Le Amministrazioni comunali hanno, quindi, ampio margine per intervenire sulla problematica della casa. In sintesi possono:

a. promuovere un “patto cittadino” fra proprietari di patrimoni immobiliari sfitti, amministrazioni locali e organismi popolari che lottano per il diritto alla casa (abbassare o eliminare tasse e imposte per coloro che aderiscono e mettono a disposizione parte del patrimonio sfitto);

b. laddove il patto non fosse sufficiente, il sindaco può emettere decreti per la requisizione di case lasciate sfitte dai possidenti di grandi patrimoni immobiliari;

c. valorizzare il ruolo delle organizzazioni popolari che si occupano dell’emergenza abitativa e combinarlo con quello delle istituzioni che già esistono per formulare graduatorie “di emergenza” e assegnare case e alloggi;

d. mobilitare le organizzazioni popolari per allargare e animare la rete di occupanti, in modo da evitare ogni possibile “piega” in cui potrebbe insinuarsi la speculazione della malavita (il racket delle occupazioni abusive è cresciuto proprio quando il movimento di lotta per la casa è stato più debole).

Giustamente il lettore potrebbe pensare: “ci vorrebbe un sindaco come La Pira, ma dove lo troviamo?”.

La Pira era un sindaco democristiano, animato da un senso di solidarietà, ma non era certo un rivoluzionario.
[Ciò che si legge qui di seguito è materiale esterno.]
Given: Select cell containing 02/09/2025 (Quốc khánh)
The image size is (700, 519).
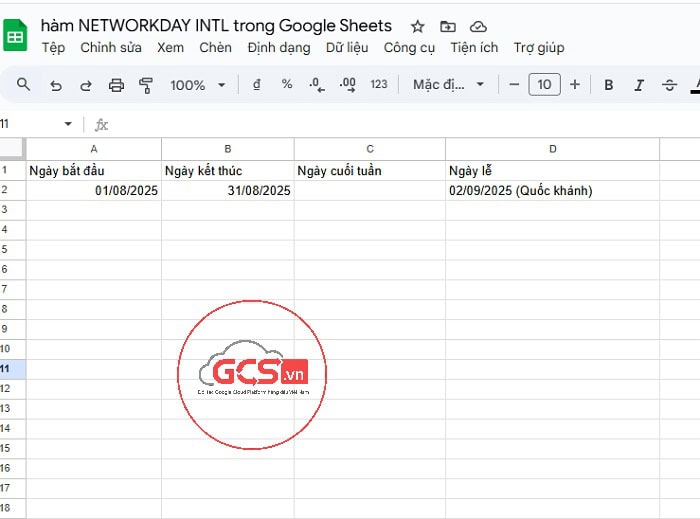Looking at the screenshot, I should [x=552, y=190].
Il fattore decisivo fu la mobilitazione popolare, come si può leggere proprio nell’ordinanza che requisiva gli immobili sfitti: “La gravità della situazione è tale che si sono verificati episodi di sfrattati che hanno portato i loro mobili nella sede comunale tanto che il fatto ha avuto eco anche in un giornale cittadino, con conseguenza evidente di far sorgere una sempre maggiore tensione nello stato d’animo non solo degli sfrattanti, ma anche dei privati cittadini verso questa pubblica Amministrazione ritenuta incapace di soddisfare anche precariamente un diritto fondamentale del cittadino quale quello a una abitazione”.

Si tratta, quindi, di sviluppare la lotta e la mobilitazione. Certo con proteste e manifestazioni, occupando municipi e opponendosi agli sgomberi, ma anche e soprattutto iniziando ad applicare da subito e dal basso le misure che servono: mappando gli edifici inutilizzati, facendo assegnazioni dal basso, coordinando le esperienze di occupazione e autogestione, organizzando i lavori di ristrutturazione degli alloggi lasciati alla malora, ecc. Così da costringere le Amministrazioni locali a schierarsi: o sostenendo e facendo propria la soluzione al problema della casa che arriva dal basso, o smascherandosi apertamente come parte del problema, ponendo così condizioni più avanzate per cacciarli.